Jake you were definitely right about this. I got confused when translating this into the multi-band framework. The key point, derivable from the mathematical properties of convolution is that the filters are conservative, meaning that

$$ \int \langle \eta^2 \rangle dx = \int \eta^2 dx $$

for any filter. So it is pointless to try to decompose variance that way!

I have rewritten it with the square outside of the convolution, and I think it makes more sense now.
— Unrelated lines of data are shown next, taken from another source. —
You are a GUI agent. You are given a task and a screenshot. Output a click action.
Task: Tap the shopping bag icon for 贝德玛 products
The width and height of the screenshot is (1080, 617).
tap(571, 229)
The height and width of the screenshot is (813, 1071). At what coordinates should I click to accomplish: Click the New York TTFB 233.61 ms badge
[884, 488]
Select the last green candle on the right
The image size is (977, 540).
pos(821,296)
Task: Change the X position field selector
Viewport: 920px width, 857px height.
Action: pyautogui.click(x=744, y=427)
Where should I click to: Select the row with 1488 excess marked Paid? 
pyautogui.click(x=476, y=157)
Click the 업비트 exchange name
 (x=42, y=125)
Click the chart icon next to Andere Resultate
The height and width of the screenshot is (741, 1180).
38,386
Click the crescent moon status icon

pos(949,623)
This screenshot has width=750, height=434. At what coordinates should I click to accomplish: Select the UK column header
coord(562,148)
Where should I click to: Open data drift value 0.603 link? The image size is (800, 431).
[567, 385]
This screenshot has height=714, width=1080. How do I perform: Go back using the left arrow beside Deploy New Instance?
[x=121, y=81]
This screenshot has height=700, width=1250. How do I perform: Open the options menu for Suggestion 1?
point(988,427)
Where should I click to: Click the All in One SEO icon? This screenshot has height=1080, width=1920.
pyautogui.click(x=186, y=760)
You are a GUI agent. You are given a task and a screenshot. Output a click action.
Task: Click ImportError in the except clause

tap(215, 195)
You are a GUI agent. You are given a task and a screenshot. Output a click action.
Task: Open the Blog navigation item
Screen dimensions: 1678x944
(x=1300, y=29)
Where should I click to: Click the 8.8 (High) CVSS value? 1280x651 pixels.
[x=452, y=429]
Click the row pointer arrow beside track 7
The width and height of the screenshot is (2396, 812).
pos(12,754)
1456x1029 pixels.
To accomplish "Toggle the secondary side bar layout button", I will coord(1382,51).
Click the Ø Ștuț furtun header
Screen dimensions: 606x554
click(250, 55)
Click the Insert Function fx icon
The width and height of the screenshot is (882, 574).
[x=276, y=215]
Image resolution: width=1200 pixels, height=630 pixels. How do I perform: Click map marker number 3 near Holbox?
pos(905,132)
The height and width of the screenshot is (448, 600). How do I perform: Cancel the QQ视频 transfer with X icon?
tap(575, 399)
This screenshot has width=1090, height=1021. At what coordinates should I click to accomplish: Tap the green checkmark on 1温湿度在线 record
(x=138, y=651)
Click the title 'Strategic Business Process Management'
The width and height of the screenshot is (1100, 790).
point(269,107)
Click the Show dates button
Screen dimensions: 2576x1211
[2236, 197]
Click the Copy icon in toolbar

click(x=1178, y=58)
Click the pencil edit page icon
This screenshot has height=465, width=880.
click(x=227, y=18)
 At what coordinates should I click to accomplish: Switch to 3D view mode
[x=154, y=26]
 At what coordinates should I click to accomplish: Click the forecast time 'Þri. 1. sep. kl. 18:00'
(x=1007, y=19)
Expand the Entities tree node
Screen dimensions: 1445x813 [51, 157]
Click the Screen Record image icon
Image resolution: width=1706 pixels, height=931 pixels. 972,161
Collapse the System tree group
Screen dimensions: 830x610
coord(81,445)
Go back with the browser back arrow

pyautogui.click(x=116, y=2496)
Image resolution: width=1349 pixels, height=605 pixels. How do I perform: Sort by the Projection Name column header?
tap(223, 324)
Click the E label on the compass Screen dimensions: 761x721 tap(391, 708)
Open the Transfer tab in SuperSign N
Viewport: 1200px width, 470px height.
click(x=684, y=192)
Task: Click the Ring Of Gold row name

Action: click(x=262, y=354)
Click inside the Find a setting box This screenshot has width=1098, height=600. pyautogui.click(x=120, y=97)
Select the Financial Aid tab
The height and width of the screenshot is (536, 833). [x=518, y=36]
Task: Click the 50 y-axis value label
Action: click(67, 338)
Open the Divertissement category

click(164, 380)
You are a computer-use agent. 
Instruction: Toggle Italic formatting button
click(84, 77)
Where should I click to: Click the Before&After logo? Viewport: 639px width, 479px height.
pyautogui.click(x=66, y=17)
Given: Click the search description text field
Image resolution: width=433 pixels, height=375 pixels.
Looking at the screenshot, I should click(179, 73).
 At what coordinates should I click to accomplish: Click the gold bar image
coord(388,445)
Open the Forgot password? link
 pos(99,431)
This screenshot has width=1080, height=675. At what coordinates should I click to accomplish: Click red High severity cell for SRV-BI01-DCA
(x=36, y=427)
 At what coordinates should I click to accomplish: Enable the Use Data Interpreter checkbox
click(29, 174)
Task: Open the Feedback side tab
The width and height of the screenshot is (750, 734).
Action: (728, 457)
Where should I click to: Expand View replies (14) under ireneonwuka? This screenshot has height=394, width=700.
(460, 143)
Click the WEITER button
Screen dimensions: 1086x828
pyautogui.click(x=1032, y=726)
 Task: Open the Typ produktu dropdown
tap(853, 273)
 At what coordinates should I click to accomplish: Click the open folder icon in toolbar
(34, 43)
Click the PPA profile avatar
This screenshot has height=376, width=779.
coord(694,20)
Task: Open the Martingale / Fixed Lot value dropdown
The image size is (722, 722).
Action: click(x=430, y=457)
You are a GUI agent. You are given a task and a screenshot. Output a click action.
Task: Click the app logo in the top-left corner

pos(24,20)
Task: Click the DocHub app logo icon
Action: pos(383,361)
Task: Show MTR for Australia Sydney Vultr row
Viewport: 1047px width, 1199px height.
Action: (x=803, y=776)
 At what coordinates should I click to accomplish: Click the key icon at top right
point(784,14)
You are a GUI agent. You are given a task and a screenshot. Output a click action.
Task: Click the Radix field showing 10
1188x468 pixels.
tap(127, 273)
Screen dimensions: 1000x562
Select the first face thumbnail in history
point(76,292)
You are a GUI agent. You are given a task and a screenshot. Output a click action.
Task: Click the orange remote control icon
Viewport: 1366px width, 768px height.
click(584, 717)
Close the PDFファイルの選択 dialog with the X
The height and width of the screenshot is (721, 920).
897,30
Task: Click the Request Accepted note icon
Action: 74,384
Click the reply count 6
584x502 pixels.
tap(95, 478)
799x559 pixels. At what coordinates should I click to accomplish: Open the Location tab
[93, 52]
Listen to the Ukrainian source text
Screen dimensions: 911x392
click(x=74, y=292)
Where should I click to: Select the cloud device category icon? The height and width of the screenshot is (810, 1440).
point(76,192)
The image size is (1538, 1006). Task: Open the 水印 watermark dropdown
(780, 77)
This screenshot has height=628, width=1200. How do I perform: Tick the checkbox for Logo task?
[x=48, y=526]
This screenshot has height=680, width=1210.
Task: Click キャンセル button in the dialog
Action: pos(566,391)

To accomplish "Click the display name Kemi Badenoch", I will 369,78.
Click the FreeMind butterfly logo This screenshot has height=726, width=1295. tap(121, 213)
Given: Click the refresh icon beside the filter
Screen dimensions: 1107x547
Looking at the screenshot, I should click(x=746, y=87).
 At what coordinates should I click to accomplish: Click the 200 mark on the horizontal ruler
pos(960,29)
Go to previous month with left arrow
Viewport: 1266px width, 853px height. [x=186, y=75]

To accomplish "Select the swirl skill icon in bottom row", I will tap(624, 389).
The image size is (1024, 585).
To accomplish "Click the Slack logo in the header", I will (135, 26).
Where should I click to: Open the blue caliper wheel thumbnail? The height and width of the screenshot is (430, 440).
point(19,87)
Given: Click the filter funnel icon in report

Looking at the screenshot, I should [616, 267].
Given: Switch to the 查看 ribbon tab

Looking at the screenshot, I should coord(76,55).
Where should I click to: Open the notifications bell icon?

A "band" of variance is defined as

$$ \tau_n(\eta^2) = \langle \eta \rangle_{\ell_n}^2 - \langle \eta \rangle_{\ell_{n-1}}^2 $$

With the highest band as

$$ \tau_N(\eta^2) = \eta^2 - \langle \eta \rangle_{\ell_{N-1}}^2 $$

The only ambiguity is whether you also want to do smoothing on the first term on the RHS, i.e.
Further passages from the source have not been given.